Dataset entries
--

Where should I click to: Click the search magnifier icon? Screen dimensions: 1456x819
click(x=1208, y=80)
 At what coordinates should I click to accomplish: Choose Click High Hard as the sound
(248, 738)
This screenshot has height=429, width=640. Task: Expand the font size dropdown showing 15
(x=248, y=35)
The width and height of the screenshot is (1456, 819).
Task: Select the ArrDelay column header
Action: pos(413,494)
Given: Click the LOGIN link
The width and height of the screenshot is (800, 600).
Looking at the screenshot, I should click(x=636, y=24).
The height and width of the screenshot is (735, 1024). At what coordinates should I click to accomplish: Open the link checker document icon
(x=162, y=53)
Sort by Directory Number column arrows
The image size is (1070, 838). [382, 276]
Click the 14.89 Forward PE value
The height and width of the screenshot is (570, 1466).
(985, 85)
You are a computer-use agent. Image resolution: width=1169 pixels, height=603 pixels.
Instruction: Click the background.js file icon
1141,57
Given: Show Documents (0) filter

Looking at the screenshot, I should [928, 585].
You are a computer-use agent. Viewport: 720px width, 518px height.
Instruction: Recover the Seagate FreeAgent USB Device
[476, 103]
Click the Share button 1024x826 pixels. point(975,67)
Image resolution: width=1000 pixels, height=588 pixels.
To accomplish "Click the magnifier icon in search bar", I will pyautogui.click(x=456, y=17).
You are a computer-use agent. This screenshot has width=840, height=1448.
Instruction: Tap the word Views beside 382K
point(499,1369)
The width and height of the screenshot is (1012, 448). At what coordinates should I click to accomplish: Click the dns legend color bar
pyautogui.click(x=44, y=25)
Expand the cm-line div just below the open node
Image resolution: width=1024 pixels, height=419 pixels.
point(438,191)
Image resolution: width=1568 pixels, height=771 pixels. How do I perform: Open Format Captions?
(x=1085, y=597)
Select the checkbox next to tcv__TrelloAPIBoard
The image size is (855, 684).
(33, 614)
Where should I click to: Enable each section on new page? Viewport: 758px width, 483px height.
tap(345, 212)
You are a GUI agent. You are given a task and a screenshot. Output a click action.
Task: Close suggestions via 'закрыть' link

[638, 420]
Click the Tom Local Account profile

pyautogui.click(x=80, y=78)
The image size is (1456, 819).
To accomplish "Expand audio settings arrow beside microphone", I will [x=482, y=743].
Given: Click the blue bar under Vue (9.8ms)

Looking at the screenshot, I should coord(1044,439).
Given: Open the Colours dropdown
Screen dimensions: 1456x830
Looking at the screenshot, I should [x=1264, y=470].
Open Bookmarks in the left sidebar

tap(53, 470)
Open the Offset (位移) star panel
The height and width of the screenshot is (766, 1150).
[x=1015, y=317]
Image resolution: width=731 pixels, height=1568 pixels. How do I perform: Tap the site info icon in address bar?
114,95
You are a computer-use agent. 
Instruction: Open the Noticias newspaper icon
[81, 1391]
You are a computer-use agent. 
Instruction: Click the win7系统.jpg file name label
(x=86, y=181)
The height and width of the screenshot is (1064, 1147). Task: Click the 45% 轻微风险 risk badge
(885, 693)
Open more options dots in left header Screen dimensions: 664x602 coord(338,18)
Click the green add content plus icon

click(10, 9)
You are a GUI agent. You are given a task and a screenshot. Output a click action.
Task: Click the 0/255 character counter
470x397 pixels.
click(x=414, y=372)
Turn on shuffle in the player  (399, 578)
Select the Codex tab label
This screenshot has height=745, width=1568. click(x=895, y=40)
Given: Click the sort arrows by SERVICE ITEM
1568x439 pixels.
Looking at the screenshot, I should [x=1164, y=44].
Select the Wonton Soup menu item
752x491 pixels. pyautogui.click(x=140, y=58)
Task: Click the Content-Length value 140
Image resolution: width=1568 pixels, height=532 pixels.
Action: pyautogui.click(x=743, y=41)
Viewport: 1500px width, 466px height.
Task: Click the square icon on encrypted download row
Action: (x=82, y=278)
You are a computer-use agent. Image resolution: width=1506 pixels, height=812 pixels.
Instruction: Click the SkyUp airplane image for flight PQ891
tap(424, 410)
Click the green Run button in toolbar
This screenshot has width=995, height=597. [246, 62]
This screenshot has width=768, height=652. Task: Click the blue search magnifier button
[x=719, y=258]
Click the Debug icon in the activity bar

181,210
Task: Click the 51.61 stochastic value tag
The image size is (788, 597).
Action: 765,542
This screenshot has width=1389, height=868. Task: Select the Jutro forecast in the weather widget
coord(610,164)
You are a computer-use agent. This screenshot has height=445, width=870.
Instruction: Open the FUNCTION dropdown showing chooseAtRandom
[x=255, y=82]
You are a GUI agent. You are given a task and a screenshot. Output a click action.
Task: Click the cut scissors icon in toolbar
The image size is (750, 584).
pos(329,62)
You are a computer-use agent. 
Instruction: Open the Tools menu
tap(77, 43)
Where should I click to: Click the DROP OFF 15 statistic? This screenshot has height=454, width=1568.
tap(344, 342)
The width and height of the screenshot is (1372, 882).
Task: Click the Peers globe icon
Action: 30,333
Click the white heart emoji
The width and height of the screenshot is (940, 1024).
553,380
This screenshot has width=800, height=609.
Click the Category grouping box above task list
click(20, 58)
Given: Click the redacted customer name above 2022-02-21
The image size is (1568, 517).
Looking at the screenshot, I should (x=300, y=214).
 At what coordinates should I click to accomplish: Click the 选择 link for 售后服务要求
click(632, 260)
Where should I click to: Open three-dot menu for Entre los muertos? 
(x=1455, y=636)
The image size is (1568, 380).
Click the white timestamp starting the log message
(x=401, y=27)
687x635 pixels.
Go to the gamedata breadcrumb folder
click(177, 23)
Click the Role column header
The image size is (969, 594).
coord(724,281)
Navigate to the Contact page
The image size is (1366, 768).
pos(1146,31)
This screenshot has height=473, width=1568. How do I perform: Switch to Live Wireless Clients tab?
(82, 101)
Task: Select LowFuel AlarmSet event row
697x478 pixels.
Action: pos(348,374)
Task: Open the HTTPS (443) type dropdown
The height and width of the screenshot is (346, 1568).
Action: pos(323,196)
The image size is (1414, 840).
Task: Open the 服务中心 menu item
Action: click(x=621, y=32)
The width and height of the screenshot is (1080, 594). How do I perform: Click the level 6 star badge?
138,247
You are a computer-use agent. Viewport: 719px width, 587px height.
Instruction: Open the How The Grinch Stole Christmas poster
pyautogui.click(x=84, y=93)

--

# Activity
Return only the part of the records above that opens with the line containing "Where should I click to: Click the DROP" and closes with the line containing "Given: Click the redacted", ends included.

# Final answer
Where should I click to: Click the DROP OFF 15 statistic? This screenshot has height=454, width=1568.
tap(344, 342)
The width and height of the screenshot is (1372, 882).
Task: Click the Peers globe icon
Action: 30,333
Click the white heart emoji
The width and height of the screenshot is (940, 1024).
553,380
This screenshot has width=800, height=609.
Click the Category grouping box above task list
click(20, 58)
Given: Click the redacted customer name above 2022-02-21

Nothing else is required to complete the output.